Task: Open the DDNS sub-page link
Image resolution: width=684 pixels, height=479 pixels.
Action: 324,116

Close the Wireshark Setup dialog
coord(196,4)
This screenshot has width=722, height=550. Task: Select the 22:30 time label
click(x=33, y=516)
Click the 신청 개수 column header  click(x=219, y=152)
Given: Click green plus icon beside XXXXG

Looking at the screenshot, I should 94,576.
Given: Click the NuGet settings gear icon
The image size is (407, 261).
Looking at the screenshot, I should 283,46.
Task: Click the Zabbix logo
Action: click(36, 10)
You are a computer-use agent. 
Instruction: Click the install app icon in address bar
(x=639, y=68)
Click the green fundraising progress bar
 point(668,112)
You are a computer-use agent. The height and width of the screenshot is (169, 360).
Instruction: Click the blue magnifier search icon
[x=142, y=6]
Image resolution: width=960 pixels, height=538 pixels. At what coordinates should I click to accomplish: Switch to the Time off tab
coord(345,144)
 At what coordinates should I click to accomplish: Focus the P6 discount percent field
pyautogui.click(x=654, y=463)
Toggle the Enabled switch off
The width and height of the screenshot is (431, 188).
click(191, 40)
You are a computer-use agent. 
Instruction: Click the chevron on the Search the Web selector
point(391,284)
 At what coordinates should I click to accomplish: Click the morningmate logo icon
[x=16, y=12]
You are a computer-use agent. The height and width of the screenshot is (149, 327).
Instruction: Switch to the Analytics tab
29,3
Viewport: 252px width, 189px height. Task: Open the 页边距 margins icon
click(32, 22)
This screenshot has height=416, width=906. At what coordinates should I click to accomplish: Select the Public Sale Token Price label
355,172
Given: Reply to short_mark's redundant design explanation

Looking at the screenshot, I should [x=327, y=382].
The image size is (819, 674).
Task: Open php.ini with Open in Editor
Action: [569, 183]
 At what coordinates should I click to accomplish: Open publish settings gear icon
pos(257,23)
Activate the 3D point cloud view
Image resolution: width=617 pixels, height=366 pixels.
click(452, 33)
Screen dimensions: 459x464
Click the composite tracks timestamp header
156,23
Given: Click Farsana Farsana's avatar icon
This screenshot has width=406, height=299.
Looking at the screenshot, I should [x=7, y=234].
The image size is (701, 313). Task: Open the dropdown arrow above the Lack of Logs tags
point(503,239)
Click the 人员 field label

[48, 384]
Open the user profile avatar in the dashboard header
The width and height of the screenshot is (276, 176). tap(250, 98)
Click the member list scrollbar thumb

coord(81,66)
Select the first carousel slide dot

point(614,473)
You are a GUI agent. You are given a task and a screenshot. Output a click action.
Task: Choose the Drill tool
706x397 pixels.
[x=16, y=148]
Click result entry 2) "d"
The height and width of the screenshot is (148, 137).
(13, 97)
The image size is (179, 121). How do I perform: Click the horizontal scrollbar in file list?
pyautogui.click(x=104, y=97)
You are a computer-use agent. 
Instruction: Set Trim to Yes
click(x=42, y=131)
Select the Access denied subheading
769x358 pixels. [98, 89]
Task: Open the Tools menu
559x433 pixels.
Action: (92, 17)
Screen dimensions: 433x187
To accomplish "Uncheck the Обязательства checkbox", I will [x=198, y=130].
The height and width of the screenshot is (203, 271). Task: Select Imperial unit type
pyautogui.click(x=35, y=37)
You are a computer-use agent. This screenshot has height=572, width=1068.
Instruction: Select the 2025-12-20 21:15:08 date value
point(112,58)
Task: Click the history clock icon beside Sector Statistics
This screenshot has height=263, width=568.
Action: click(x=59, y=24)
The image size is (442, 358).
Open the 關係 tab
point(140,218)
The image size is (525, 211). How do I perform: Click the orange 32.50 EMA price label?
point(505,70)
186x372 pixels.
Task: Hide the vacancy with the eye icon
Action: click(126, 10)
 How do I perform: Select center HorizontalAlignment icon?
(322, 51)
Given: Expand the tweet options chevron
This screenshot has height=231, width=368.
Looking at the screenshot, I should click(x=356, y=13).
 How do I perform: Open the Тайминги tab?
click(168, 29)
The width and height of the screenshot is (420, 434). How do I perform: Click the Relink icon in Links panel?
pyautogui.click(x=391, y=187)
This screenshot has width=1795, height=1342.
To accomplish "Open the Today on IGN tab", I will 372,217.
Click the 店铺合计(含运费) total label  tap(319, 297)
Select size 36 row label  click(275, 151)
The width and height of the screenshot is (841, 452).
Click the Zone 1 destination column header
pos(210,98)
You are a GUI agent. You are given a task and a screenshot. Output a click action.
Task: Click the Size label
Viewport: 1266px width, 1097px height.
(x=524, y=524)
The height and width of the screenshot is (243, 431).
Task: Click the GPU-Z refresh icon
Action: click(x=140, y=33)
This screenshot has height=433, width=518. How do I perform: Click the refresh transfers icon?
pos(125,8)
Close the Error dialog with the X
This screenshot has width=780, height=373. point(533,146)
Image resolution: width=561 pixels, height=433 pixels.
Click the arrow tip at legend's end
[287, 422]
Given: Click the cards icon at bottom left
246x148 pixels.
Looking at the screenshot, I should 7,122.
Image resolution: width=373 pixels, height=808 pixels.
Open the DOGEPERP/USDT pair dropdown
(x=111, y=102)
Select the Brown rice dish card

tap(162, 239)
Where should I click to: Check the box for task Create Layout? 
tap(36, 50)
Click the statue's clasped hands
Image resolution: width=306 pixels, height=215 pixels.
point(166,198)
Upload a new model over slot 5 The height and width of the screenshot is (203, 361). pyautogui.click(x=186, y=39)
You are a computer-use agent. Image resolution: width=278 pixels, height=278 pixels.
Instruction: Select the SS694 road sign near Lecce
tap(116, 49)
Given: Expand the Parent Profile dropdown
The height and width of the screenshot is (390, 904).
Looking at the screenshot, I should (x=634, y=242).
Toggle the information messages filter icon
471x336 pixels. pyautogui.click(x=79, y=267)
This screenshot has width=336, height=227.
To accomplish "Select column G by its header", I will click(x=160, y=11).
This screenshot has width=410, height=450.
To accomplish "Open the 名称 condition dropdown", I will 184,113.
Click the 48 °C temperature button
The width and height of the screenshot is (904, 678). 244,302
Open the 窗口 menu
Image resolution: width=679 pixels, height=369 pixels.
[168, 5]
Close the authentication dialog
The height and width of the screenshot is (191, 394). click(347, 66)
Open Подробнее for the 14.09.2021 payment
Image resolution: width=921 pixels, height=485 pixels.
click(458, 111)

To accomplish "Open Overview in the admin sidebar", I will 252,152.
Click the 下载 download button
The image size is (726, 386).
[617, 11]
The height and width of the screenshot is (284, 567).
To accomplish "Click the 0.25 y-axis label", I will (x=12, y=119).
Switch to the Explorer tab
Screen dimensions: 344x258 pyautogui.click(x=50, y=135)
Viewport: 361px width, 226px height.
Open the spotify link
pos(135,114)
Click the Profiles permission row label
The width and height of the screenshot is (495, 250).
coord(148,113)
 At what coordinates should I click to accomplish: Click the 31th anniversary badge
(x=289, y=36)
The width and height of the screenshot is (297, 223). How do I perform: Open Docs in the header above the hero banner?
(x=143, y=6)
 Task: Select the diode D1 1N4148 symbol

WHAT YOU SHOULD DO: Your answer should be a single number: the count of lines in these records that hold the string "menu".

ANSWER: 2